Start of Source document

The questions are important because others,
across India, some in charge of the philanthropic activities of
companies, others in charge of the trusts and the foundations
created by companies to carry out philanthropic work, and still
others, wealthy individuals who would like to see their money
put to good use, are asking them too. And the questions are important
because they indicate the growing realisation that charity (broadly,
addressing symptoms) is as different from philanthropy (addressing
the underlying causes) as 20-20 cricket is from the five-day version
of the game. "There is no long term vision (in philanthropic
initiatives undertaken by companies or by individuals in India),"
says Pushpa Sunder, formerly Executive Director, Indian Centre
for Philanthropy. "There is lots of charity in India; little
philanthropy."
That this is changing is evident from the
way companies and business groups, such as the AV Birla Group
approach philanthropy today. "This centre is the apex body
for all our development projects," says Rajashree Birla,
Chairperson, Aditya Birla Centre for Community Initiatives and
Rural Development. "It sets strategies, and monitors and
ensures implementation and results." That sounds like serious
business. It is, for the 250 people who work for the centre.

End of Source document

→ **Exercise requirements**:
(a) Translate this sentence from the passage on philanthropy in India into Spanish: "That sounds like serious business."
(b) Pick up the passage on philanthropy in India after its last sentence and carry it forward.

Start of Input data

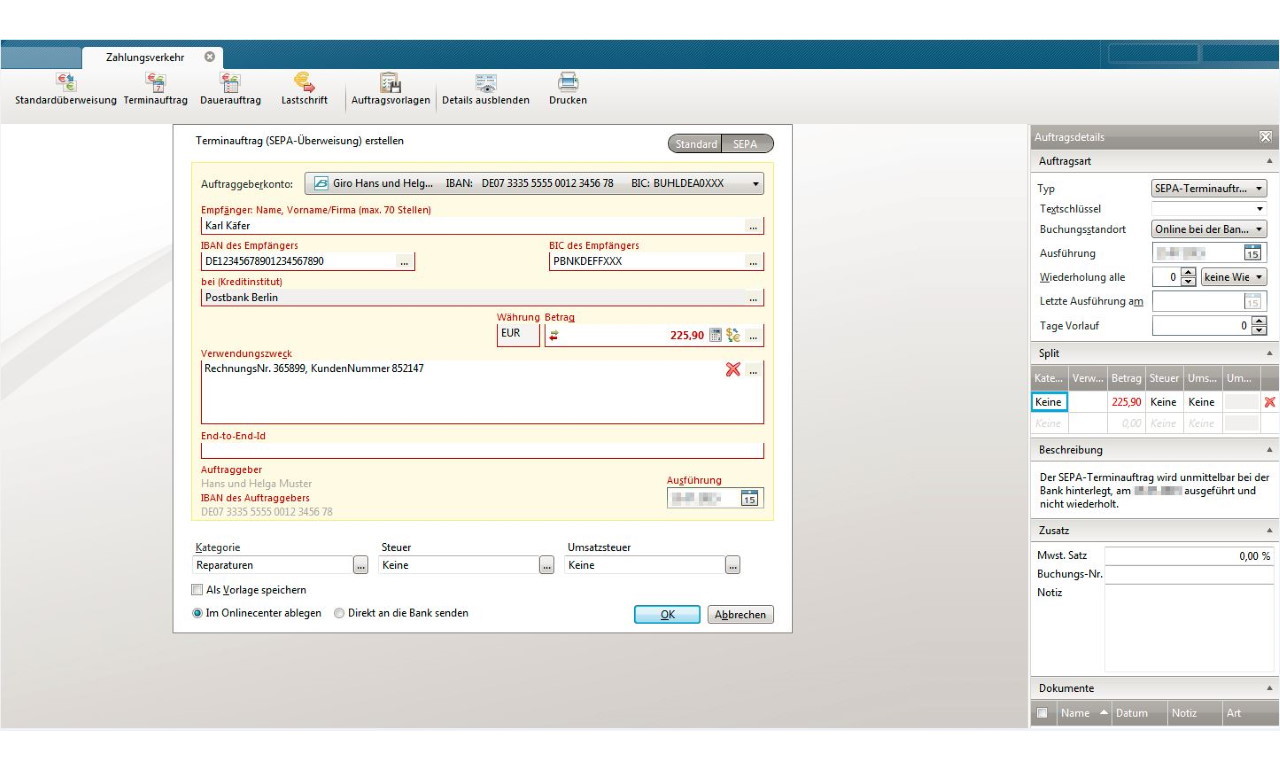This screenshot has height=770, width=1280.
Task: Click the Standardüberweisung toolbar icon
Action: coord(66,84)

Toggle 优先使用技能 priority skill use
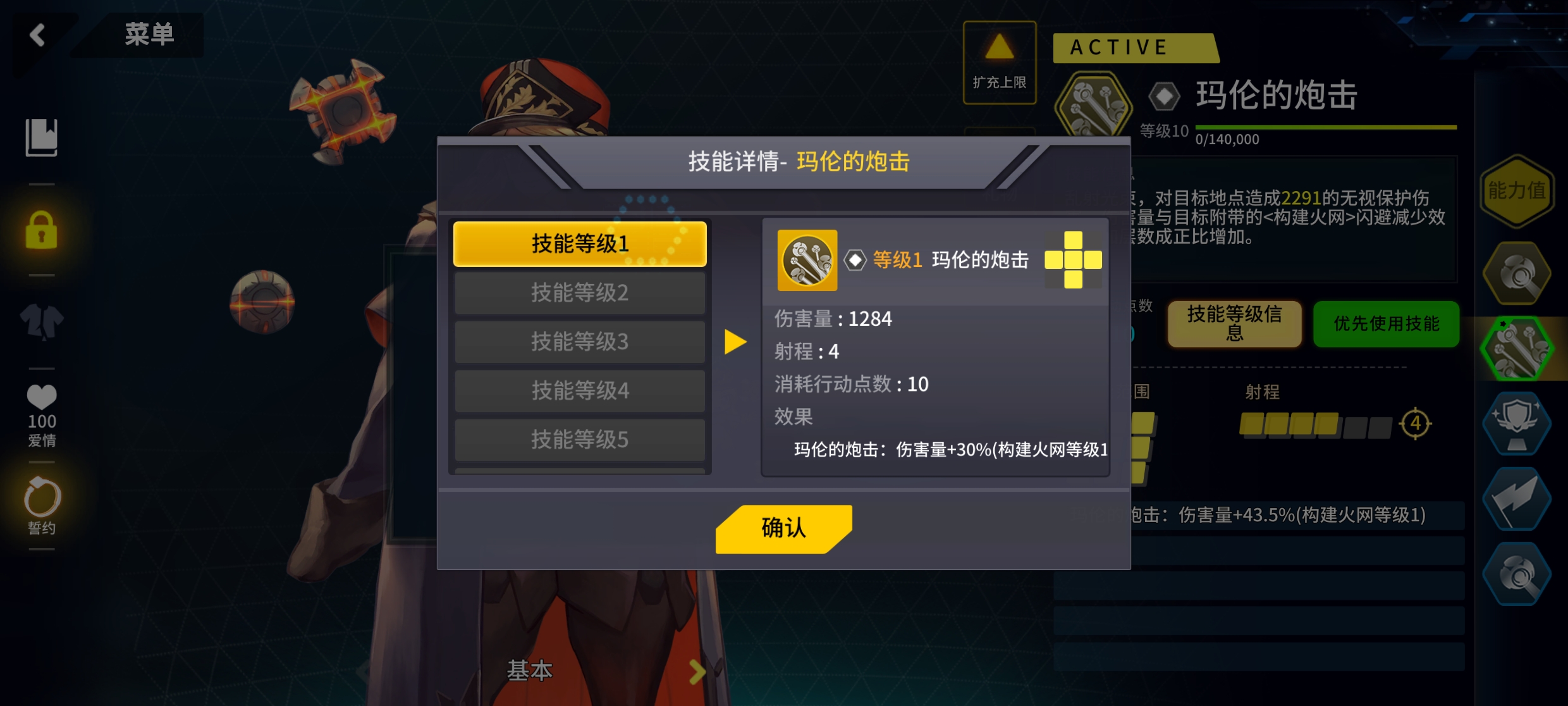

End of Input data

→ **Answers for the tasks**:
(a) Eso suena a un asunto serio.

(b)
THE GIVERS
Company/ Foundation/Trust/Others |
Thermax/ Direct
Corpus/Amount given away in 2005-06: N.A./1 per cent of
PAT (Rs 1.23 crore)
Focus area: Education, but not limited to that
Nicholas Piramal/ Gopikrishna
Piramal Trust and Diya Foundation (run by promoting family)/Direct
Corpus/Amount given away in 2005-06: N.A./Rs 1.2 crore
ICICI Bank/ ICICIcommunities, Social Initiatives
Group
Corpus/Amount given away in 2005-06: N.A.
Focus area: Elementary education and universal access
to financial services but not limited to that
Raymond/ Gram Vikas Yojana
(and several trusts run by the promoting family)
Corpus/Amount given away in 2005-06: N.A.
Focus area: Malnutrition and rehabilitation of street
children but not limited to that
AV Birla Group/ Aditya Birla
Centre for Community Initiatives and Rural Development
Corpus/Amount given away in 2005-06: Rs 90 crore
Focus area: Social and economic development of communities
Tata Group/ Sir Dorab Tata
Trust and other trusts/ Direct (by 40 major companies
in the group)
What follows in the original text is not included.